### Supplied records
************
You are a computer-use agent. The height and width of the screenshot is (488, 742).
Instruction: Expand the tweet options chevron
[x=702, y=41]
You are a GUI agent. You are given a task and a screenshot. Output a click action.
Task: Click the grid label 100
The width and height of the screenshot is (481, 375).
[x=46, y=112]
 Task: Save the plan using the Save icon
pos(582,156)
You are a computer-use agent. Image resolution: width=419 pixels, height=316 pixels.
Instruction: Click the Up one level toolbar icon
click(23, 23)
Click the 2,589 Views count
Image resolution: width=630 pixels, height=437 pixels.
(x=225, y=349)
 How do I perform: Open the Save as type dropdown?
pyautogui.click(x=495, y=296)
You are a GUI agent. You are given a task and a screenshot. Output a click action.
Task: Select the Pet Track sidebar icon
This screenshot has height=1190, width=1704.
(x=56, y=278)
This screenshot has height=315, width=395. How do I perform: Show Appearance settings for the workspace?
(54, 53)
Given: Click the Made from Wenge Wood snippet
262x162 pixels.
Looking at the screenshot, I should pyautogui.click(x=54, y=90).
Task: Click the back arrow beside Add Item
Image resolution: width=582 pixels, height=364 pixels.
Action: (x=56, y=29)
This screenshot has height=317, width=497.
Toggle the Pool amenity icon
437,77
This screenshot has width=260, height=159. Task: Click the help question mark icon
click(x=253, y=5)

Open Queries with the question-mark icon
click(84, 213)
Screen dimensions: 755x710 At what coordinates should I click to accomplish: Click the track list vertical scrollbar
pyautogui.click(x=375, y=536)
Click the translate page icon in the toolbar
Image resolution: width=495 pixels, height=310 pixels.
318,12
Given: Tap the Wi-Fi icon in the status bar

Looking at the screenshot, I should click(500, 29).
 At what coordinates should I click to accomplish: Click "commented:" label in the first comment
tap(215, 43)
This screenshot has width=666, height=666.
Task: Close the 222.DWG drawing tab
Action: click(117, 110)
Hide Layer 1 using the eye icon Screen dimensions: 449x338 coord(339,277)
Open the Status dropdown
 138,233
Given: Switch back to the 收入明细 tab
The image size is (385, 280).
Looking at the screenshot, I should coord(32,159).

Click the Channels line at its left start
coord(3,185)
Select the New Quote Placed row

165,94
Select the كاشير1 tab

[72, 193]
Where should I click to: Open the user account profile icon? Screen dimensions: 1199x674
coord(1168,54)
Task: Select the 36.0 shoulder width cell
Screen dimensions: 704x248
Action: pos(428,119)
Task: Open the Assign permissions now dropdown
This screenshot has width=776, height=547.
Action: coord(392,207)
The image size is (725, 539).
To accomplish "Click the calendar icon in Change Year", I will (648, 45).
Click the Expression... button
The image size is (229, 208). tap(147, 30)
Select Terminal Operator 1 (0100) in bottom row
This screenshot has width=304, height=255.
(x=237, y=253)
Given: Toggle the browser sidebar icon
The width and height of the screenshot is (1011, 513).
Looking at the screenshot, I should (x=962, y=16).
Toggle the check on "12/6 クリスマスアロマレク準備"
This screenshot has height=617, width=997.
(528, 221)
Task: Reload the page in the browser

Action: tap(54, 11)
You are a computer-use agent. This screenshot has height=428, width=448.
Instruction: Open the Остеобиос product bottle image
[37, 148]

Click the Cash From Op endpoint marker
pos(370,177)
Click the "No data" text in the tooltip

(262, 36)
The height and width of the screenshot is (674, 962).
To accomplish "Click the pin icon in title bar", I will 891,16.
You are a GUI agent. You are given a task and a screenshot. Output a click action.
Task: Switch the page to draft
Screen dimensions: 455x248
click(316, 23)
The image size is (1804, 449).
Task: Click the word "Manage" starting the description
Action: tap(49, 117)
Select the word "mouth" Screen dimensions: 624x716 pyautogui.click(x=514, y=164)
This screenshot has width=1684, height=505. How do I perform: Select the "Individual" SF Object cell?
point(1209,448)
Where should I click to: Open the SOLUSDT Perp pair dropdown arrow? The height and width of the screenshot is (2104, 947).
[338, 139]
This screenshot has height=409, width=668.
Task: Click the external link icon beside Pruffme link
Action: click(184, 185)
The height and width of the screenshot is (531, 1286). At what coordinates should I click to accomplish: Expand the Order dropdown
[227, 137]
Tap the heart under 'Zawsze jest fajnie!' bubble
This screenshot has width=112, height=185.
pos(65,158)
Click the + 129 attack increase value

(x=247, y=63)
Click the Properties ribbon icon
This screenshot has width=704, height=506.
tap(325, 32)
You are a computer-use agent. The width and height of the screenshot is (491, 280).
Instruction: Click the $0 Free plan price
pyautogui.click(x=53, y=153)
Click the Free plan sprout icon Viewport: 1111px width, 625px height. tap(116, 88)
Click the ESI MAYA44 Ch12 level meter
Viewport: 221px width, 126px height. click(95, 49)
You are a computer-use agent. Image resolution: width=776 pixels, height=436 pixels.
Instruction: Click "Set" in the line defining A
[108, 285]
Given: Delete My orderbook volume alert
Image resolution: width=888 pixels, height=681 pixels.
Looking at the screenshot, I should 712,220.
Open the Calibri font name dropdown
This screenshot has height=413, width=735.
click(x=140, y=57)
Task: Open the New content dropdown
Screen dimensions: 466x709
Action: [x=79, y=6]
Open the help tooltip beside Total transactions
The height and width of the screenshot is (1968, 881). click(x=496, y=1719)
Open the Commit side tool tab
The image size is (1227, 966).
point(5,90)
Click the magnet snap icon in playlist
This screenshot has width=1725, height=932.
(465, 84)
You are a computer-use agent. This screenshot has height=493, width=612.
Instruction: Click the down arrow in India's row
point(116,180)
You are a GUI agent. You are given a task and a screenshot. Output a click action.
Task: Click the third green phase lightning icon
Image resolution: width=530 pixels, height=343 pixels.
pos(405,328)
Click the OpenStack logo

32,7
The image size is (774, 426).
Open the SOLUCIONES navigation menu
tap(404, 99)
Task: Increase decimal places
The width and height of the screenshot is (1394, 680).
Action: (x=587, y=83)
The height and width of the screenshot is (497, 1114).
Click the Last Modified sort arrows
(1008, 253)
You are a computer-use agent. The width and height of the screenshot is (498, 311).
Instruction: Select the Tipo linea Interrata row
************
### Action item
Please transcribe only the lines in the records above running from the line that has "Screen dimensions: 704x248" through the line that has "Given: Toggle the browser sidebar icon", both included, exactly as they appear.

### Expected answer
Screen dimensions: 704x248
Action: pos(428,119)
Task: Open the Assign permissions now dropdown
This screenshot has width=776, height=547.
Action: coord(392,207)
The image size is (725, 539).
To accomplish "Click the calendar icon in Change Year", I will (648, 45).
Click the Expression... button
The image size is (229, 208). tap(147, 30)
Select Terminal Operator 1 (0100) in bottom row
This screenshot has width=304, height=255.
(x=237, y=253)
Given: Toggle the browser sidebar icon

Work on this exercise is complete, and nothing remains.